SENS: Josephine McDonagh


Location: 119 O'Shaughnessy Hall

The next meeting of the Seminar in Eighteenth- and Nineteenth-century Studies (SENS) will take place Monday, November 9, at 5:00 pm in 119 O'Shaughnessy Hall. Josephine McDonagh of King's College London will speak on "We Have Always Been Migrants: Radical Responses to Migrancy and Settlement around 1850." Reception to Follow in the Great Hall.
Josephine McDonagh is Professor of Nineteenth-Century Literature at King’s College London.  She was previously Professor of Victorian Literature at the University of Oxford. Her monographs include De Quincey’s Disciplines (1994), George Eliot (1997), and Child Murder and British Culture, 1720-1900 (2003). She has co-edited several volumes of essays including Political Gender: Texts and Contexts (1994), Encounters: Transactions between Science and Culture in the Nineteenth Century (2002), and most recently Charles Dickens and the French Revolution (2009).  Her current book project, Literature in a Time of Migration: Print, Population, and British Fiction in the Nineteenth Century, centers on the intense paradox of unprecedented global mobility in the nineteenth century countered by an inward turn in British fiction that celebrates local rootedness in mind, community practices, and property law.

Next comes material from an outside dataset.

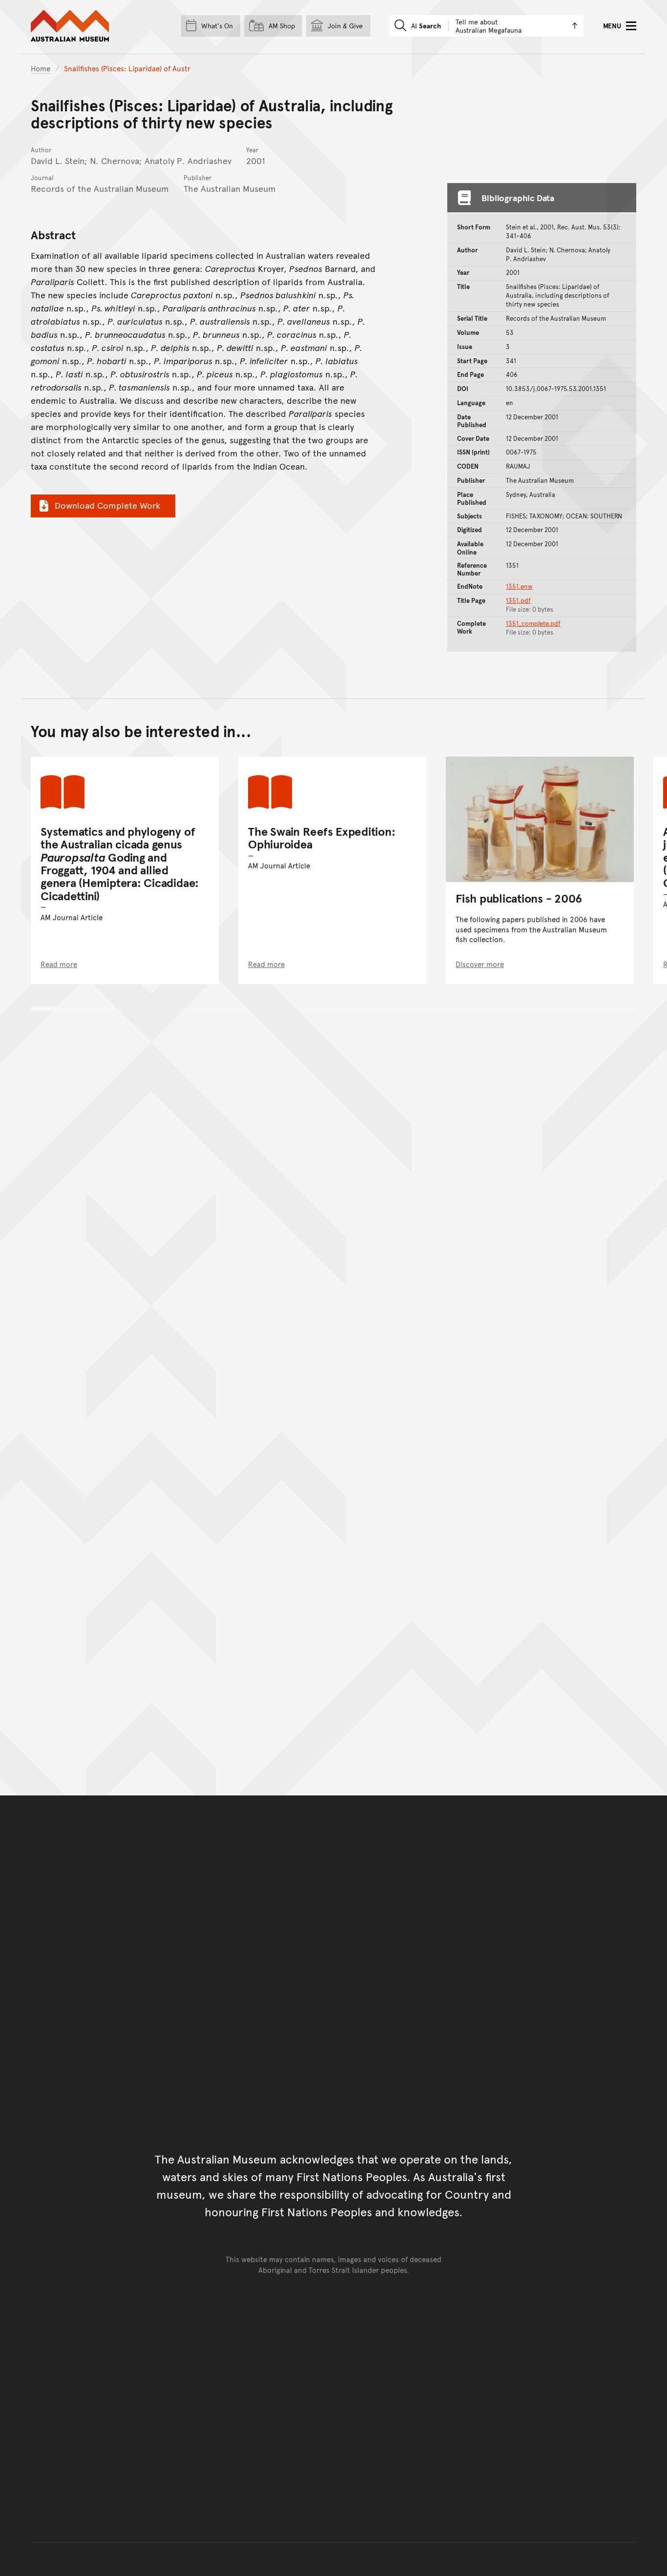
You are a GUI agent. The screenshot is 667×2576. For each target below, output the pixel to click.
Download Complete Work (107, 505)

SENS provides a regular gathering point for the Notre Dame interdisciplinary community of faculty and graduate students engaged with this area of studies. Seminars include lectures, workshops, works-in-progress, and much conversation by Notre Dame faculty and graduate students. Each semester's schedule includes external speakers, with the Fall 2015 line-up featuring James Chandler from the University of Chicago and Josephine McDonagh from King's College, London.